И все вокруг дивно искрится, осыпая легкие, нежные лепестки, которые, прежде чем упасть, долго, как бабочки-лимонницы, летают в лунном воздухе, оседают на траву и, колышась, тихо, печально касаются земли.
Дед крепко прижимает меня к себе, он готов отдать мне свое сердце, лишь бы я прошел эту долгую, бесконечную ночь, доставшуюся мне в раннем детстве.
— Спи, мой мальчик, спи, родной…
Появляется Юхим, неожиданно громадный, дремучий, как дерево.
— Чи вечеряли?
Он говорит тихо, ласково, словно ночная тишина и его успокоила.
Он приносит холодный, в росе, глечик молока и ковригу душистого ржаного хлеба.
Я плачу и пью молоко.
— Ну ничего, парнишечка, ничего.
Юхим гладит меня тяжелой, шершавой рукой поденщика, и теплая, добрая сила этой черствой ладони постепенно успокаивает меня, и я затихаю.
Роса принимает нас за траву, и лицо и босые ноги становятся мокрыми, холодными.
Юхим курит цигарку и кашляет.
— Так-то, парнишечка. Вот вырастешь, не будет того.
Дым табака мешается с запахом бурьяна.
Терпкая горечь росистого бурьяна остается в душе на всю жизнь, на всю жизнь.
6. Я знакомлюсь с новым миром
В хате с нагретой лежанкой духовито пахнет травами, мятой, засушенным цветом, словно и вся она из травы и теперь, вялая, сонно отдыхает.
А звезды, опускаясь все ниже и ниже, проникают в хату и сияют среди темных икон с зелеными вербными веточками. Потом медленно из-за облака выплывает луна, освещая черные, висящие на стене хомуты.
Суров неподвижный, потемневший лик икон. Вдруг темно-оливковое, древнее, сошедшее с иконы лицо склоняется надо мной.
— Спишь, хлопчик? Ну, спи, спи.
И крючковатые пальцы поправляют кисло пахнущий кожушок.
Маленькие окошки сотрясаются и звенят от дальней пушечной пальбы.
…Я просыпаюсь. Солнце звенит в окне, весь переулок забит стадом. Коровы теснятся, мычат, а сзади, в пыли, идет пастушонок и погоняет их солнечным лучом.
— Чи проснулся?
Бабка Елена сидит у окна и плетет из тонких ивовых прутьев, словно вяжет кружева.
— Баба, а дед где?
— Живой, живой.
— Баба, я домой хочу.
— Нельзя домой, хлопчик, нельзя, забьют.
Она отрезает большой ломоть свежеиспеченного, еще горячего, с золотистой коркой, ржаного хлеба.
— Иди, иди, погуляй…
Я выхожу во двор и вижу: у амбара стоит шелковисто-каштановый теленок с большим белым пятном на лбу.

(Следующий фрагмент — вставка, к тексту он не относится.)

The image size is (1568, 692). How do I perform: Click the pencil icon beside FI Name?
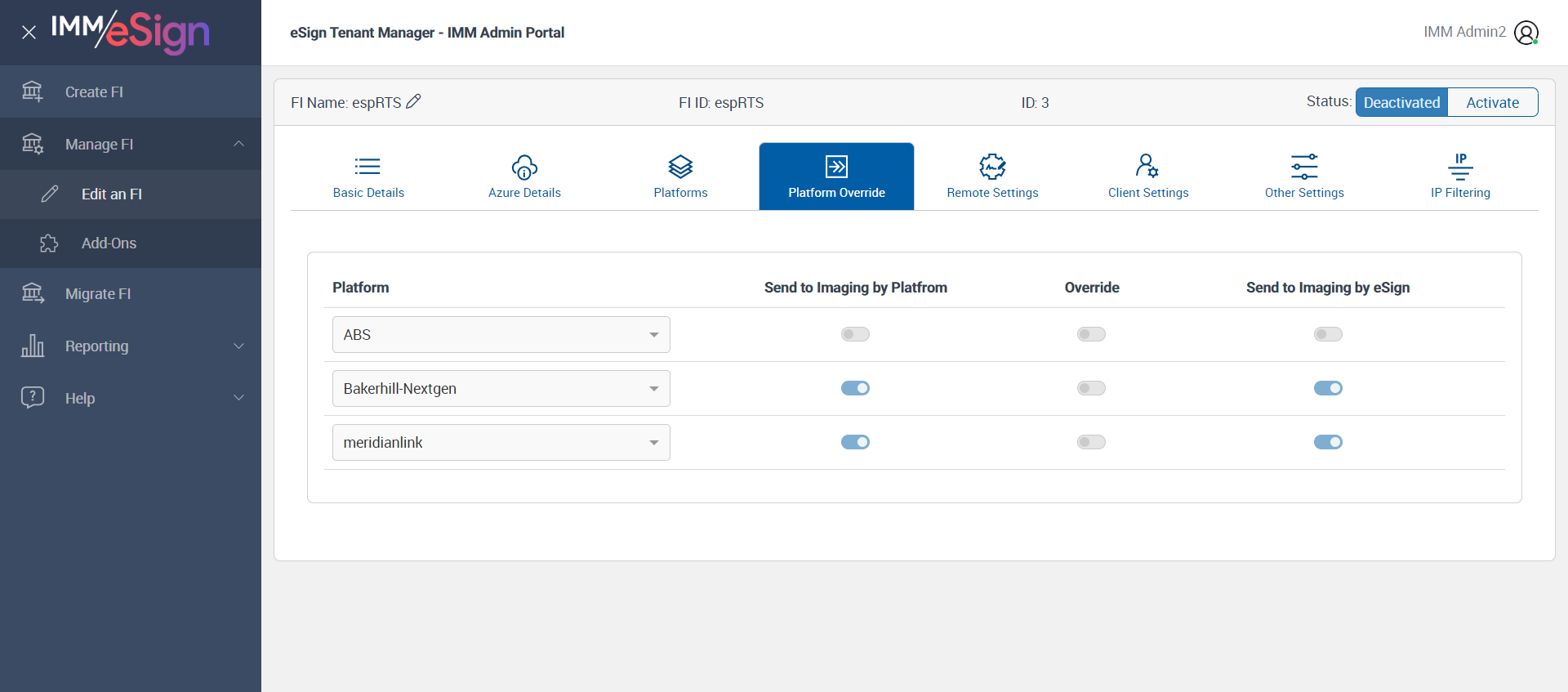(413, 101)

Прижавшись к амбарным воротам, он еле держится на своих тонких, дрожащих, как струны, розовых ножках, исподлобья оглядывая окружающий мир. И только он хочет отойти — его как шатанет из стороны в сторону! Нет, он еще не в силах удержать под собой так быстро, так безумно вращающуюся землю.
Но проходит немного времени. Вот он сделал шаг, другой — и устоял. И удивлению его нет конца. Округло-глупыми, восторженными глазами он оглядывается и оглядывается и не верит. Пробует копытцем землю: твердо?